Ayağa kalkmış elimdeki kahve kutusu alıp çöpe atmıştı..

S: sonuçta benim öğrencimsin. Ben bütün öğrencilerimi düşünürüm.

Bu sefer kaşımı kaldıran bendim.

-"yaa hiç öyle görünmüyorsunuz ama."

Üstüme yürümeye başladı.
Bir şey yapmayıp sadece ona bakıyordum. Dibime kadar girmişti, hiç bir şey yapmıyor sadece bakıyordu.

S: kiminle oynadığına dikkat et Eftalia.

Zaten aramızda hiç bir mesafe yokken biraz daha ona yaklaştım.

-"bence sen dikkat et Severus, avcıyken av olma."

Eğilmiş yüzümüzün arasında milimler varken biraz daha yaklaşmıştı.

S: ben hiç bir zaman av olmam.
Fısıldayarak demişti bunu..
Ben de aynı şekilde konuştum, fısıldayarak.

-"çok emin konuşma.."

Kapının tıklanmasıyla ikimizde birbirimizden uzaklaşmıştık, ben koltuklardan birine oturmuştum.
İçeri profesör Slughorn gelmişti.

PS: ohh.. Eftalia burada olduğunu bilmiyordum.
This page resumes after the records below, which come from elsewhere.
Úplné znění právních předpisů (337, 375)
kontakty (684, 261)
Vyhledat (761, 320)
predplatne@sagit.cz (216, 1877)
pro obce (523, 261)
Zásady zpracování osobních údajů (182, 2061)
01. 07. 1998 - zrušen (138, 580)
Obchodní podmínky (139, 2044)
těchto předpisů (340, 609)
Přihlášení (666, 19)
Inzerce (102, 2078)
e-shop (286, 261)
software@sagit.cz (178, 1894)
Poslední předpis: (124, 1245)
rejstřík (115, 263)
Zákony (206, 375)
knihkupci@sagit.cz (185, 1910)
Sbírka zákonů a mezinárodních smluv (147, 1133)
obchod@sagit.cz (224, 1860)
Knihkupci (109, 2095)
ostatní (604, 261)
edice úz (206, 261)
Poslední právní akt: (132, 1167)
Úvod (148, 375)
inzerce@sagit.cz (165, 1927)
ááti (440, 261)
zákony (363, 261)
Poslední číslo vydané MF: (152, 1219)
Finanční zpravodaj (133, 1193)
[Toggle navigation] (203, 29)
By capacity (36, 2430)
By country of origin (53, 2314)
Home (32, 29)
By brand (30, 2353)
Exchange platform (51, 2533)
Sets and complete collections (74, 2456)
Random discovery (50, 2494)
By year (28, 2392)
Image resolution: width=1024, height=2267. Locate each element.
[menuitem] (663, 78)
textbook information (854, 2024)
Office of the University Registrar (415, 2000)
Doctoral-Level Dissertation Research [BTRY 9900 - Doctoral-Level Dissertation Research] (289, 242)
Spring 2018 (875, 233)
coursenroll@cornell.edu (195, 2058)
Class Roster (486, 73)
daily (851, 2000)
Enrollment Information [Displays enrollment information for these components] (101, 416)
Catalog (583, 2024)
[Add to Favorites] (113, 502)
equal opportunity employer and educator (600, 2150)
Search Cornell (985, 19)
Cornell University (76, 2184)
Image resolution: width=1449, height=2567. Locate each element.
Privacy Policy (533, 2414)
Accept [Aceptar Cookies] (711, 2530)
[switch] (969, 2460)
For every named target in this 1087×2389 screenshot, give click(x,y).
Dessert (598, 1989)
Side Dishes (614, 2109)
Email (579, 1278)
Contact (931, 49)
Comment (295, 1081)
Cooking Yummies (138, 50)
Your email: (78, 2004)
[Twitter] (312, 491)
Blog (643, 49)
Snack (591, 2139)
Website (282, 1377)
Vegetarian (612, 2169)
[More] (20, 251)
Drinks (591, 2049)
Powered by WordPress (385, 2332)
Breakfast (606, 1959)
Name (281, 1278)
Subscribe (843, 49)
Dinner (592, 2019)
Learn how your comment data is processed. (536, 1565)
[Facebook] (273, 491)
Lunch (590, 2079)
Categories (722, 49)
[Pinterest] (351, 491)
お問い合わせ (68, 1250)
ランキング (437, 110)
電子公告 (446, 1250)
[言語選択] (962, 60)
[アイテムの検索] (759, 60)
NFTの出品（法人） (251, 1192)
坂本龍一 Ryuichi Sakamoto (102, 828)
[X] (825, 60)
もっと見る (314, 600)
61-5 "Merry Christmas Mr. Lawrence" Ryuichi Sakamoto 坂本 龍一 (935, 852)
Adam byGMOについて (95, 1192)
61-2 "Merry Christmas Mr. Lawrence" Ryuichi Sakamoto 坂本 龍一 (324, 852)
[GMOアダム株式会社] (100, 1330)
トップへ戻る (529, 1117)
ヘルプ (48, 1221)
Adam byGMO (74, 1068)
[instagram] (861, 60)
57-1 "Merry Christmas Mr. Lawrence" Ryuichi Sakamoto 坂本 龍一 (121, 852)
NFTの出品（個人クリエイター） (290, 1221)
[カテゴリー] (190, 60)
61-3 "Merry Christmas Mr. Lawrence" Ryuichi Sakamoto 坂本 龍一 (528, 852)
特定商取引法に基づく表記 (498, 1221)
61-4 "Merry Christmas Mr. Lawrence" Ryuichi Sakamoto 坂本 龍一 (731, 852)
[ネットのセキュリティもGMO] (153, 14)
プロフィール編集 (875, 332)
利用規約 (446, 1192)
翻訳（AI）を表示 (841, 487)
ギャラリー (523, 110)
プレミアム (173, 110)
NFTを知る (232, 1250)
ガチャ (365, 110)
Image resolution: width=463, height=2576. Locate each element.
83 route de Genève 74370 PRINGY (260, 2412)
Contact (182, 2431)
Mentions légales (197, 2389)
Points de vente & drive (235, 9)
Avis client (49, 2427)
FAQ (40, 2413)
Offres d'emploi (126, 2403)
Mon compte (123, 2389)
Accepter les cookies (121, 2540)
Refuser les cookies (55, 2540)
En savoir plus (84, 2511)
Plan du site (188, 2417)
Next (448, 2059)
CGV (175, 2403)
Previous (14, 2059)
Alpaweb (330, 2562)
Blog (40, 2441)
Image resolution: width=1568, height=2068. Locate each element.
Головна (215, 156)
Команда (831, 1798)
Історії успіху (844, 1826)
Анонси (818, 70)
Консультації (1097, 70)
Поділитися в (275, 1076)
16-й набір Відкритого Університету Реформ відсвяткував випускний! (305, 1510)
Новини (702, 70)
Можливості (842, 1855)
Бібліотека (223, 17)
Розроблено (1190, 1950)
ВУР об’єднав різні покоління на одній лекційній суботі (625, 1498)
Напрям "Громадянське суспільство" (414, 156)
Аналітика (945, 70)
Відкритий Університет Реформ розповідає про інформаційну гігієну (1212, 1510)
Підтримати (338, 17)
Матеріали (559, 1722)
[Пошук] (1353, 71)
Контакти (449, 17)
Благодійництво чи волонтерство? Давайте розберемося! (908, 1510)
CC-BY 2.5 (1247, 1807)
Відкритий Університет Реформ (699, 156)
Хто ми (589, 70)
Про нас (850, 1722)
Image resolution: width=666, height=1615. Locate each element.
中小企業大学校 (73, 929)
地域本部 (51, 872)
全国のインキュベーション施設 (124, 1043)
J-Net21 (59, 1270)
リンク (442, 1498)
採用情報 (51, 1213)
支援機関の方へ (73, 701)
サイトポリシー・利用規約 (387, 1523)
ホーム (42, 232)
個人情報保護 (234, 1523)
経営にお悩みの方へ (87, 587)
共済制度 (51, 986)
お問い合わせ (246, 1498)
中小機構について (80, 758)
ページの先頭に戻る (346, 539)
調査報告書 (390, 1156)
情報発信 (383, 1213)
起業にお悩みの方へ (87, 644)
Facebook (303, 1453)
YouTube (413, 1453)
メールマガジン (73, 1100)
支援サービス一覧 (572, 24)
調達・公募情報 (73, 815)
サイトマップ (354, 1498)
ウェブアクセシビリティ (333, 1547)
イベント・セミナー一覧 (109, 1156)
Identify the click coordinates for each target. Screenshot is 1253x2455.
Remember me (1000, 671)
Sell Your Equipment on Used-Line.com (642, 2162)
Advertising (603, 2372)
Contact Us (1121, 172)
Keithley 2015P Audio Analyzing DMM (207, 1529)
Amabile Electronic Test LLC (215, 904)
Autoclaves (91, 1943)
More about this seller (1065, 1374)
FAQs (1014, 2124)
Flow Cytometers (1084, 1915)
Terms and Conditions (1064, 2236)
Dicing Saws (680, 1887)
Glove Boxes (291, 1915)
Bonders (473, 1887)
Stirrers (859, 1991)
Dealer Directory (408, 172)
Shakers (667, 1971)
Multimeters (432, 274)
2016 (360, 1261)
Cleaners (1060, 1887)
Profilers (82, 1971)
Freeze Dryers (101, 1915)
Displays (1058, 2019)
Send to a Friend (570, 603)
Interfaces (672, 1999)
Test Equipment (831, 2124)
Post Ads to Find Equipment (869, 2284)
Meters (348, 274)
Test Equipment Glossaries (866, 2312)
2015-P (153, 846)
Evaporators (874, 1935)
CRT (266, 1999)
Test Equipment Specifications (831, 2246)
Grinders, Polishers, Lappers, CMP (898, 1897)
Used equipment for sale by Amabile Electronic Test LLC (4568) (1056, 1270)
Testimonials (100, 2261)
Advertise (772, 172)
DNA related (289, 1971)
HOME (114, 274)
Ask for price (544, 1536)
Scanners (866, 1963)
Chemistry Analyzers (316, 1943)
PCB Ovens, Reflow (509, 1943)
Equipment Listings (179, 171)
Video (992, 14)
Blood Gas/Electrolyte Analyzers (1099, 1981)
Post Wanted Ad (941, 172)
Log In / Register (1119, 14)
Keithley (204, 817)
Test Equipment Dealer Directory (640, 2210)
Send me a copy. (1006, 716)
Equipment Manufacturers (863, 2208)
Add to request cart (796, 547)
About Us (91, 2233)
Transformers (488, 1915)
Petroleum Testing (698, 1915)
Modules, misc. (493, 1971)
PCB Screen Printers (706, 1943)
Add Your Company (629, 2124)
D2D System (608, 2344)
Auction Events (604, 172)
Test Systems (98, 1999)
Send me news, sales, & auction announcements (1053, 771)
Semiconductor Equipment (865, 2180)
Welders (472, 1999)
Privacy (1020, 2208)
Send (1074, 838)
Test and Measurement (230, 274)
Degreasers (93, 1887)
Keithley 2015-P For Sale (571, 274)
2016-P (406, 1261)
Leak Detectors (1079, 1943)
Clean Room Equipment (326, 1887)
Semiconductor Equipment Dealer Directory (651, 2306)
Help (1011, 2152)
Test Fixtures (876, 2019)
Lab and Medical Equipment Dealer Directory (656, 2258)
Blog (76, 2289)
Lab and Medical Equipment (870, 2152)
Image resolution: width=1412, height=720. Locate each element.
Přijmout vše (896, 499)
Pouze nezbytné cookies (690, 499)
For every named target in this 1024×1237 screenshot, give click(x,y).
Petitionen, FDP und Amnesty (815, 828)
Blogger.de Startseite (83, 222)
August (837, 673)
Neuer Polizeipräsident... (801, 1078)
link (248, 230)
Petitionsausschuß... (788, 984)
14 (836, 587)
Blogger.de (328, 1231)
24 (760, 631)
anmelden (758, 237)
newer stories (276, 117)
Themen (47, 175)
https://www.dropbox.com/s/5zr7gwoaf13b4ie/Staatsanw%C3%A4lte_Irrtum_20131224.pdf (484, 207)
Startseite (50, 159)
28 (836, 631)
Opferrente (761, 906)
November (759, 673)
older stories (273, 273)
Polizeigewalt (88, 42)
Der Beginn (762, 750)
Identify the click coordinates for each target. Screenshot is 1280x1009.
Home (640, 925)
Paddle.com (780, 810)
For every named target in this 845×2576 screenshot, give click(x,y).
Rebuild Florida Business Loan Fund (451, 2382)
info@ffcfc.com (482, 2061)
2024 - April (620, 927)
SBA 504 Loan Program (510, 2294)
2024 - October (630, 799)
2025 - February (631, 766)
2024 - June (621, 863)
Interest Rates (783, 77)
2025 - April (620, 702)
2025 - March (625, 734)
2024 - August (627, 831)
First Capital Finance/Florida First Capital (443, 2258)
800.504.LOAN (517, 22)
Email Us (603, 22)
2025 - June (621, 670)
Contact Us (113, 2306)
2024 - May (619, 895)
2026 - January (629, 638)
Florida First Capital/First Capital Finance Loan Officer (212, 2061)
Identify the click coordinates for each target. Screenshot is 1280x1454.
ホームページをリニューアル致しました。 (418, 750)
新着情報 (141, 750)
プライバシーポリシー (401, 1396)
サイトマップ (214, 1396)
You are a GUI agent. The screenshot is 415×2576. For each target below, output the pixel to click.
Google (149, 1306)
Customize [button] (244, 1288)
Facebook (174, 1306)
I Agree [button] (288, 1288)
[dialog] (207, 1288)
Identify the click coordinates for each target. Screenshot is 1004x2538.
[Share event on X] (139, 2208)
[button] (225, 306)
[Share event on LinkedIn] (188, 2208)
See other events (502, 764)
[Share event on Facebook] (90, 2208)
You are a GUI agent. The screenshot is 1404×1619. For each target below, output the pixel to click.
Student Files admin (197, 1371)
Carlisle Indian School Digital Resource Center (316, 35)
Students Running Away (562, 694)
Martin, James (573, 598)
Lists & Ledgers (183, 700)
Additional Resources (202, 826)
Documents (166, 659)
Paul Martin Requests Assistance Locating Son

S: Bayan Lestrange'in anlayamadığı bir kaç konu vardı, onları çalışacaktık.

PS: anlıyorum, benimde seninle konuşacaklarım vardı Severus.

İkisinin gözü de ben de olunca hızlıca ayağa kalktım.

S: sen dışarı da bekle çalışmaya devam ederiz.

-"peki profesör."

Ofisten çıkmıştım, duvara yaslanmışken gözlerimi kapatmıştım. Fazla uykum varken şimdi gözlerimi kapatmak iyi gelmişti, yaklaşık 15 dakika içinde profesör Slughorn içeriden çıkmıştı.

PS: derslerine bu kadar önem vermen güzel Eftalia.. ama bazı insanlar bunu yanlış anlayabilir, dediklerimi anlıyorsun değil mi?..

Yutkundum. Ne demeye çalışıyordu?

S: demek istediğinizi anlayamadım Profesör. Ne yanlış anlaması?

PS: bunun hakkında biraz düşün Eftalia, anlayacağına eminim.

Sırtımı sıvazlayıp gitmişti, dediklerini düşünürken içeri girmiştim.

Kendimi koltuklardan birine atmamla çalışmaya başlamıştık..

....

Yaklaşık 2 saatin sonucunda fazlasıyla uykum gelmişti.

S: sana bir tane iksir vereceğim, bünyen zayıf düşmüş, iksiri her gün bir kere içmen yeterli olucak.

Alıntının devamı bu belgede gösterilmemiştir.